──────── Excerpted data ────────

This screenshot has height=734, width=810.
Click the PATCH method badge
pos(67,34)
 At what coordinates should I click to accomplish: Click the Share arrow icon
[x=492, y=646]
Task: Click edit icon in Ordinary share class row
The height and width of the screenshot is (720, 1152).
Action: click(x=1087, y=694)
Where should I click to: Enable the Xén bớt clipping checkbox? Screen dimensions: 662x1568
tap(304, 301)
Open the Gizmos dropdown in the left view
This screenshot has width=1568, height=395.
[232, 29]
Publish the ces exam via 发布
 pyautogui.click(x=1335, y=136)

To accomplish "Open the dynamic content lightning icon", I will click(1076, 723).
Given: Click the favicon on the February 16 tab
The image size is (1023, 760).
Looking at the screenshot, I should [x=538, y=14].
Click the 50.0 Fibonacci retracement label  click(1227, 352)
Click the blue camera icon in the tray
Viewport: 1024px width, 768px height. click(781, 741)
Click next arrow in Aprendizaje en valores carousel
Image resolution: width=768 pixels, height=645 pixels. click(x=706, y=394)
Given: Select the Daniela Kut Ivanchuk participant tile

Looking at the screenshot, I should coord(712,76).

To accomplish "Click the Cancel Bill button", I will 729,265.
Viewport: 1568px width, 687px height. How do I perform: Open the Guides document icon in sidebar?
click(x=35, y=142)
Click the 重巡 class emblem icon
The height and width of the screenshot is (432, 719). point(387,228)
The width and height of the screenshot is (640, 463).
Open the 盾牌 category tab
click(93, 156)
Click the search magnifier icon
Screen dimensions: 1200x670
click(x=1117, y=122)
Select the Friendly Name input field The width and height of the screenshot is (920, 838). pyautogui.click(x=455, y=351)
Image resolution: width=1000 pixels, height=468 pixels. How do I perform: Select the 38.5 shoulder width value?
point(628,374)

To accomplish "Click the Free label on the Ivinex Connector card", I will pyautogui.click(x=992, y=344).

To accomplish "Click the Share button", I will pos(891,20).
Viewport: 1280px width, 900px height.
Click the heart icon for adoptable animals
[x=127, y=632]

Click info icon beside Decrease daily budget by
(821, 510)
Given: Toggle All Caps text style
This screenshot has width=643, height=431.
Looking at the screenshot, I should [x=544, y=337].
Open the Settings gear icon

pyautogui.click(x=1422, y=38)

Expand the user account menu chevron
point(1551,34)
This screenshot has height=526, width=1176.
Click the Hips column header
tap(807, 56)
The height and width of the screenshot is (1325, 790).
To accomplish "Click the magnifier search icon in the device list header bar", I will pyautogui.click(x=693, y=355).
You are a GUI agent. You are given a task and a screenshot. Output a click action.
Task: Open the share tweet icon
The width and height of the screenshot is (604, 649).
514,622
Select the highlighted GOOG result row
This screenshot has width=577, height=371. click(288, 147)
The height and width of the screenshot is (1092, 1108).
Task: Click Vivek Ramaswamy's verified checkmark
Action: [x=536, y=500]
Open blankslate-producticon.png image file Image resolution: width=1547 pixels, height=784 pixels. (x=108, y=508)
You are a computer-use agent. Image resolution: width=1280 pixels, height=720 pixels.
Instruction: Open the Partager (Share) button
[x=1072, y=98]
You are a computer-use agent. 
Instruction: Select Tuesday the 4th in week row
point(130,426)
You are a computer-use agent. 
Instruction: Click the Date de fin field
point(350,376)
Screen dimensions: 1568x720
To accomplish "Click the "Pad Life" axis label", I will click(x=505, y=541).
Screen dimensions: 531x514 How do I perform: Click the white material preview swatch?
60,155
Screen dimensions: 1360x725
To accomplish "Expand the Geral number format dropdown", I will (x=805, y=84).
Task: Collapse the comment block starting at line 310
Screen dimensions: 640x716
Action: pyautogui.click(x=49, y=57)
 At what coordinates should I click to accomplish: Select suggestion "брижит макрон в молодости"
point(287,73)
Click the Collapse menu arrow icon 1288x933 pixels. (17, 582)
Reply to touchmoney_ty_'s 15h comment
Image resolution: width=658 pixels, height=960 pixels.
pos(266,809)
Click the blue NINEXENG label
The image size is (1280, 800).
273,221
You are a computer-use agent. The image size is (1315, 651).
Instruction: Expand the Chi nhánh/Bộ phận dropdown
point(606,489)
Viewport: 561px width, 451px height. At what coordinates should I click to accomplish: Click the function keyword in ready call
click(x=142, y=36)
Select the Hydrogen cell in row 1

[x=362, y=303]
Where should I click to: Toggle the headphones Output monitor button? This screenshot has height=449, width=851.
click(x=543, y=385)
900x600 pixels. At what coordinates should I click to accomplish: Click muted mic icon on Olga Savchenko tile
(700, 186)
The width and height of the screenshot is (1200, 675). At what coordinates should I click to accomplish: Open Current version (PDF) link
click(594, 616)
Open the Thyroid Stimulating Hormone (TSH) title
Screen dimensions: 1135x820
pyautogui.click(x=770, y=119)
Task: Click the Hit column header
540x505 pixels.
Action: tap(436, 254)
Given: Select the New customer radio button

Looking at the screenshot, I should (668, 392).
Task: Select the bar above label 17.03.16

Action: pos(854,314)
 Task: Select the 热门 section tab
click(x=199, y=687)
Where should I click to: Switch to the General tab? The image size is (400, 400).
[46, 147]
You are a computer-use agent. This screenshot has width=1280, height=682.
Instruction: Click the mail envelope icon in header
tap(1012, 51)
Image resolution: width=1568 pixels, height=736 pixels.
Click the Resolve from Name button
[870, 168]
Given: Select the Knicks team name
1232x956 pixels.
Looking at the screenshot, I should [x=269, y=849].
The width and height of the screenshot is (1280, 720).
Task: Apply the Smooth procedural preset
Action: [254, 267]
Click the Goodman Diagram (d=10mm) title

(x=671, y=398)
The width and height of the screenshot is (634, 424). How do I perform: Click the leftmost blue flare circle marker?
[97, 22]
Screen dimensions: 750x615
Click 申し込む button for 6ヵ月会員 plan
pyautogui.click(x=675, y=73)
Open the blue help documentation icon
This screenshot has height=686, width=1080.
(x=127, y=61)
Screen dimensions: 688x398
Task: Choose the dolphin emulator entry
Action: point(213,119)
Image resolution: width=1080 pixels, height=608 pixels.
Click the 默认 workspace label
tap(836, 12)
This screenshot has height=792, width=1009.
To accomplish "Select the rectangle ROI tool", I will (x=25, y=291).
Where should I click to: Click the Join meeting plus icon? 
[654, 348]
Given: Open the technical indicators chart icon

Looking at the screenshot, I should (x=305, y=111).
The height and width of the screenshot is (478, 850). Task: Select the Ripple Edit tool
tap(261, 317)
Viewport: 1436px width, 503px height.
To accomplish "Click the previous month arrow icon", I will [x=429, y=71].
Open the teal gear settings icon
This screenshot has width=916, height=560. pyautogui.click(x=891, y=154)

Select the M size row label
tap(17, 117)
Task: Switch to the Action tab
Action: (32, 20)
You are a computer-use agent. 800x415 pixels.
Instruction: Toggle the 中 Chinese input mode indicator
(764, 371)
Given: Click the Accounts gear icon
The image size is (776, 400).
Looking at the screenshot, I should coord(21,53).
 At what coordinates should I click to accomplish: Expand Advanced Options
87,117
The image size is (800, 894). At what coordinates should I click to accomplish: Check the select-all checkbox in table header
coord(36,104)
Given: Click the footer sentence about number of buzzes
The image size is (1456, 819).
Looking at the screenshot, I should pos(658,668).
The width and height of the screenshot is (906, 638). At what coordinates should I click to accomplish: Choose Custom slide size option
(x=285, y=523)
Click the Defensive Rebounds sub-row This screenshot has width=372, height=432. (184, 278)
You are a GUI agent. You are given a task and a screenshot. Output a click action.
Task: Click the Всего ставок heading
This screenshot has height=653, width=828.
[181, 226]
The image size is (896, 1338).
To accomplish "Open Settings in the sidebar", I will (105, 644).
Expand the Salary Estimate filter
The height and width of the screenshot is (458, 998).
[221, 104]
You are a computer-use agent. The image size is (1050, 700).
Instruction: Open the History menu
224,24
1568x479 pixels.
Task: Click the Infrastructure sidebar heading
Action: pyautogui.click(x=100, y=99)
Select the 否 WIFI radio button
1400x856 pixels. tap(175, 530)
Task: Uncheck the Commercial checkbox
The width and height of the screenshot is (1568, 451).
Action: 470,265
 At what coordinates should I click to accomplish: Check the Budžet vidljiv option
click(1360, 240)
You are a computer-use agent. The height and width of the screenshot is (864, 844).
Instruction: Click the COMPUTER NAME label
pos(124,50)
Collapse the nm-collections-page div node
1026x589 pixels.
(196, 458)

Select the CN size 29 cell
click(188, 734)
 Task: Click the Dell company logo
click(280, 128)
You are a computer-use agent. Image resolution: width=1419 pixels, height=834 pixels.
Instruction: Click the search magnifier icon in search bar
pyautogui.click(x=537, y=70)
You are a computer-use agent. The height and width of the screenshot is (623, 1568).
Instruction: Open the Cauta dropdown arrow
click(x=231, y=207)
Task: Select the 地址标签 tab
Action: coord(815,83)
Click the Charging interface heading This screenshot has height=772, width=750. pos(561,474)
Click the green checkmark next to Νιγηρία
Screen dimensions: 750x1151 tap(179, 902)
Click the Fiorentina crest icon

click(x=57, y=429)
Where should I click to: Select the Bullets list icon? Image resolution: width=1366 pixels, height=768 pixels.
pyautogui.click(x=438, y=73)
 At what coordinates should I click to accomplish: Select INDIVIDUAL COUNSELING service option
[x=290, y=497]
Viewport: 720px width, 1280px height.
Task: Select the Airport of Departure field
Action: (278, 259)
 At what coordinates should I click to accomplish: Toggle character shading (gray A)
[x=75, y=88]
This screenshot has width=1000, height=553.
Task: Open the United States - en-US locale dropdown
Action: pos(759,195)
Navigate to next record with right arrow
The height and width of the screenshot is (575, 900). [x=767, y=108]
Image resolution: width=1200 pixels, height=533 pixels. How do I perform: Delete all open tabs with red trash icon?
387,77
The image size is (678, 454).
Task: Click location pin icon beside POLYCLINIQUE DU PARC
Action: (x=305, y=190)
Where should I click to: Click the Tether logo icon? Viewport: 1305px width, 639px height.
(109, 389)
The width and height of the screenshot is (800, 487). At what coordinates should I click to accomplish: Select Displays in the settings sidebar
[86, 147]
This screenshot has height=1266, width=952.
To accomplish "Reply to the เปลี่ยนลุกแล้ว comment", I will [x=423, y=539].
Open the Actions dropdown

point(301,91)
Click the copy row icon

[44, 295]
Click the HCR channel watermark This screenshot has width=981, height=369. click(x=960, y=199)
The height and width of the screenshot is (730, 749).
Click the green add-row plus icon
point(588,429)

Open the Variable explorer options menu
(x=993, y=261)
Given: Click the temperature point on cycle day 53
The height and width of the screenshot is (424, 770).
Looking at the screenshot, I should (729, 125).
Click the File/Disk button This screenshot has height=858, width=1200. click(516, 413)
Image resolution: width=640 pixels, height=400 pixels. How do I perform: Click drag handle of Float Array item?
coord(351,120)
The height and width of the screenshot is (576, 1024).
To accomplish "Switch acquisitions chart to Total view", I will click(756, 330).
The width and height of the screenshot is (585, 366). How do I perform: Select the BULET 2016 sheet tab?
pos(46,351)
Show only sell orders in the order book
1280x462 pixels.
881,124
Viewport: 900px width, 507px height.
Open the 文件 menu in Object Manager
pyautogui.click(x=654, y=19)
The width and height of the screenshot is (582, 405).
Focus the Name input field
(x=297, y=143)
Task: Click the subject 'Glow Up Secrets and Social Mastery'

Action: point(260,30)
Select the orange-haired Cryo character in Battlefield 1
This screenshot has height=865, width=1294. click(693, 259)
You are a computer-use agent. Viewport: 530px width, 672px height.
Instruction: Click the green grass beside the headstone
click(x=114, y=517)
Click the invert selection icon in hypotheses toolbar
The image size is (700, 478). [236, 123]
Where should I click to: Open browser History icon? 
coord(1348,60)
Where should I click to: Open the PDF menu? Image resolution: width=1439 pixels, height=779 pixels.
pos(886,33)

────────

**What needs to be done**: There is a line with "Click the Goodman Diagram (d=10mm) title" and a line with "Open the blue help documentation icon" above. Copy exactly those two lines and all lines between them, with nothing else.

**Exercise answer**:
Click the Goodman Diagram (d=10mm) title

(x=671, y=398)
The width and height of the screenshot is (634, 424). How do I perform: Click the leftmost blue flare circle marker?
[97, 22]
Screen dimensions: 750x615
Click 申し込む button for 6ヵ月会員 plan
pyautogui.click(x=675, y=73)
Open the blue help documentation icon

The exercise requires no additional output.